Gut check: Meaningful weight loss requires taking in fewer calories than you use. It’s that simple. But it’s also that difficult for people trying to shed pounds. That means ads promising substantial weight loss without diet or exercise are false. And ads suggesting that users can lose weight fast without changing their lifestyles—even without mentioning a specific amount of weight or length of time—are false, too. Some ads might try a subtler approach, say, by referring to change in dress size or lost inches, but the effect is the same.
2.Causes substantial weight loss no matter what or how much the consumer eats.

Gut check: It’s impossible to eat unlimited amounts of food—any kind of food—and still lose weight. It’s a matter of science: To lose weight, you have to burn more calories than you take in. To achieve success, dieters have to put the brakes on at the dinner table. If an ad says users can eat any amount of any kind of food they want and still lose weight, the claim is false.
3.Causes permanent weight loss even after the consumer stops using product.

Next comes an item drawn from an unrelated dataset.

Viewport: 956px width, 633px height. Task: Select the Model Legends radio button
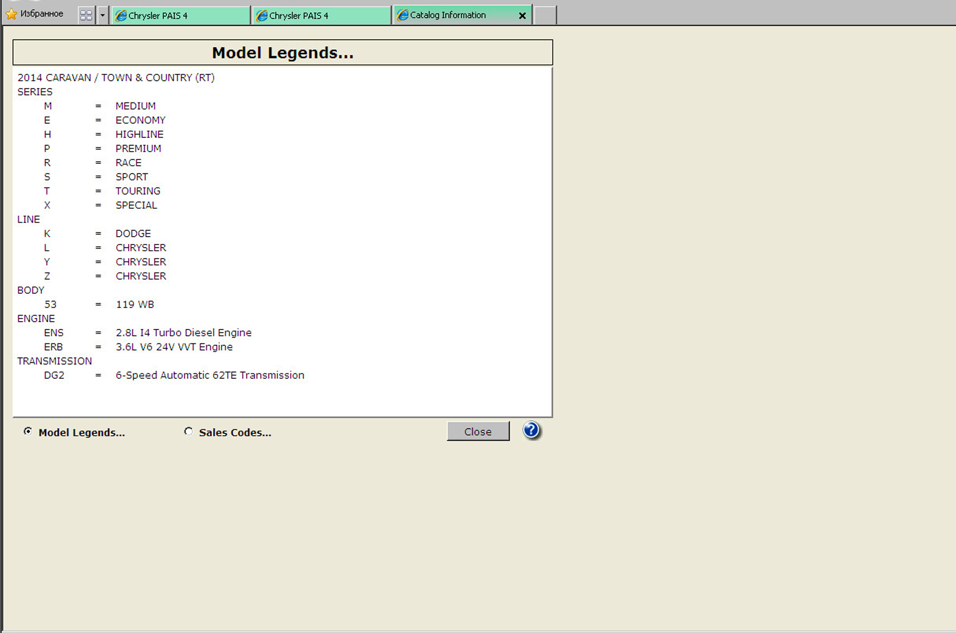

Gut check: Without long-term lifestyle changes—like continuing to make sensible food choices and upping the activity level—weight loss won’t last once consumers stop using the product. Even if dieters succeed in dropping pounds, maintaining weight loss requires lifelong effort.
4.Blocks the absorption of fat or calories to enable consumers to lose substantial weight.

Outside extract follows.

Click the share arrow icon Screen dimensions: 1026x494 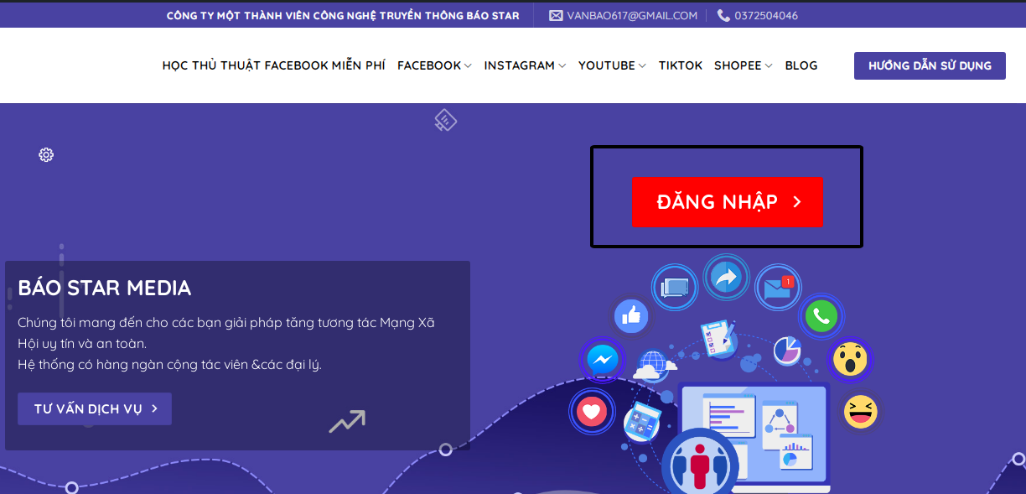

Gut check: Without lifestyle changes, no over-the-counter product can block enough fat or calories to cause the loss of lots of weight. To work, even legitimate “fat blockers” must be used with a reduced-calorie diet.
5.Safely enables consumers to lose more than 3 lb per week for more than 4 weeks.

Gut check: Medical experts agree: Losing more than 3 lb a week over multiple weeks can result in gallstones and other health complications. So if an ad says dieters can safely and quickly lose a dramatic amount of weight on their own, it’s false.
6.Causes substantial weight loss for all users.

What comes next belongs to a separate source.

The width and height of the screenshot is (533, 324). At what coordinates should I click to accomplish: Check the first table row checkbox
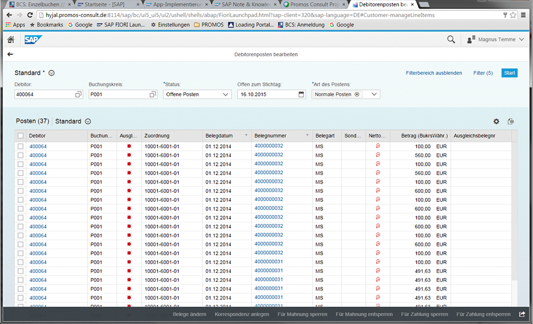click(20, 146)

Gut check: People’s metabolisms and lifestyles are different. So is how they’ll respond to any particular weight-loss product. The upshot: No product will cause every user to drop a substantial amount of weight. Any ad that makes a universal promise of success is false.
7.Causes substantial weight loss by wearing a product on the body or rubbing it into the skin.

Gut check: Weight loss is an internal metabolic process. Nothing you wear or apply to the skin can cause substantial weight loss. So weight-loss claims for patches, creams, lotions, wraps, body belts, earrings, and the like are false. There’s simply no way products like that can live up to what the ads say.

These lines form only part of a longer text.